_Material supplied_.
▬▬▬▬▬▬▬▬▬▬

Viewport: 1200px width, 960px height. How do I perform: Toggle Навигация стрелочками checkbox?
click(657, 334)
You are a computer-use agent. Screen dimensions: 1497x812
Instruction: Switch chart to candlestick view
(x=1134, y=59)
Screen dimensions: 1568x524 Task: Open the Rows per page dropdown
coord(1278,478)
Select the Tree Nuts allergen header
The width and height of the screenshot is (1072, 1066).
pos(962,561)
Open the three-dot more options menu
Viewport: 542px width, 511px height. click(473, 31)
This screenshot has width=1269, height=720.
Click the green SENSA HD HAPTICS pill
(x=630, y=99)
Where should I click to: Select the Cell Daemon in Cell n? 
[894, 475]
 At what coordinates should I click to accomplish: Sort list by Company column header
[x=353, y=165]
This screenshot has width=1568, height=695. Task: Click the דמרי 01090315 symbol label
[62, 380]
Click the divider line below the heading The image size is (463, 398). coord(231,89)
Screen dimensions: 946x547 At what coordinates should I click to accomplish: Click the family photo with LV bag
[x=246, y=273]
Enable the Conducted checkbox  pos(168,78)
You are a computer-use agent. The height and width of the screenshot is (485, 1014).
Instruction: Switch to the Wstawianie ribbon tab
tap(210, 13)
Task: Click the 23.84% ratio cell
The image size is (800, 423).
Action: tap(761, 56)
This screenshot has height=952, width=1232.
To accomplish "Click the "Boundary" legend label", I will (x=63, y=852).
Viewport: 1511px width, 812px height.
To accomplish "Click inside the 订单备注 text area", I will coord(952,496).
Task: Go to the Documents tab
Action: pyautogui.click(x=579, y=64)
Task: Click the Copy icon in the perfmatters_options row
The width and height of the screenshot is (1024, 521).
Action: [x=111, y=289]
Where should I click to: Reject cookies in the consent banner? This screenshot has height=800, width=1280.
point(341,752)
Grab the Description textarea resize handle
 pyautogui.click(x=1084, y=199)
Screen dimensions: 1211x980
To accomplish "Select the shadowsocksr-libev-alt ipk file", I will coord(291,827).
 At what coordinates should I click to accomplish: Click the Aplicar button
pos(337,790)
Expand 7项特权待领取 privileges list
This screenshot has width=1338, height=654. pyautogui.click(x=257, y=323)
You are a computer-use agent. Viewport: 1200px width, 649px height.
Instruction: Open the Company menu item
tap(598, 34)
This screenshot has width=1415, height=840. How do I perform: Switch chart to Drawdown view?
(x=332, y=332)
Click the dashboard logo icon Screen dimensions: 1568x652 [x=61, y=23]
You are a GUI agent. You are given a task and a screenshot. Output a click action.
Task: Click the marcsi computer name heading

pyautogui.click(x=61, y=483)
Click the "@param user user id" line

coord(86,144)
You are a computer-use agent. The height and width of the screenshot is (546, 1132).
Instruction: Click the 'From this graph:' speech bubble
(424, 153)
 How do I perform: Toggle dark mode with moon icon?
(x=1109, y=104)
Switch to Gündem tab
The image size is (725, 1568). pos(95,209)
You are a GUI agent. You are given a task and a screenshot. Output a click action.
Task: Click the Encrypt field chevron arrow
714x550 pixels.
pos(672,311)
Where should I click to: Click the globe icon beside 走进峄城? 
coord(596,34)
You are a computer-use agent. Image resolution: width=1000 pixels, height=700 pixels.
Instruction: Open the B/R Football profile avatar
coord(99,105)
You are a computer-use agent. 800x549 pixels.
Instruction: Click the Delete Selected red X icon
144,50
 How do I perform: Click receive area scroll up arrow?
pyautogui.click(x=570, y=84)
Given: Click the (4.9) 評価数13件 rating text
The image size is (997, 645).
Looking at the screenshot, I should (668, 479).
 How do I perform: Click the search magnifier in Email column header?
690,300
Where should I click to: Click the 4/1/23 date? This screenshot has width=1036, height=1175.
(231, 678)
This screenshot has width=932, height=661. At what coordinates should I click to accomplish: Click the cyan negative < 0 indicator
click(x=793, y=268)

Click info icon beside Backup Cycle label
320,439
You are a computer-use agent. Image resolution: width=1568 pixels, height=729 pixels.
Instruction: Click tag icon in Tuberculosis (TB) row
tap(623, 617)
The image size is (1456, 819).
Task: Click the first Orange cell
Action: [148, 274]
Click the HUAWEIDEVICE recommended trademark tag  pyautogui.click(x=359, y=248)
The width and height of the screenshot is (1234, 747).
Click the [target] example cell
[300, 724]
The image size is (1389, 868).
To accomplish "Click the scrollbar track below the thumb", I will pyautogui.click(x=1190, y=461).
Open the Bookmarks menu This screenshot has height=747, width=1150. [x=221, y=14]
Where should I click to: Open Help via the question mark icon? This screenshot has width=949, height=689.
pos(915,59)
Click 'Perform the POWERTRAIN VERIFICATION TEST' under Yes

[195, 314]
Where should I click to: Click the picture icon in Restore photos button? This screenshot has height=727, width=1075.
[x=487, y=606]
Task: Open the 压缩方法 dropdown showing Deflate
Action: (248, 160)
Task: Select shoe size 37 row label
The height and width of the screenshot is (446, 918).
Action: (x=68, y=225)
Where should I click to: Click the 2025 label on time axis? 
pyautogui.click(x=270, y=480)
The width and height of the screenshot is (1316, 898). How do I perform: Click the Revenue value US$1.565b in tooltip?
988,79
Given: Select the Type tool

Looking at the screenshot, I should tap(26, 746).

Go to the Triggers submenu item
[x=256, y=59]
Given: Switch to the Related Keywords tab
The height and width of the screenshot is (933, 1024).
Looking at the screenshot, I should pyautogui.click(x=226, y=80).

▬▬▬▬▬▬▬▬▬▬

Write out each line of the data that holds the string "below".

_Reply to the task_.
Click the divider line below the heading The image size is (463, 398). coord(231,89)
To accomplish "Click the scrollbar track below the thumb", I will pyautogui.click(x=1190, y=461).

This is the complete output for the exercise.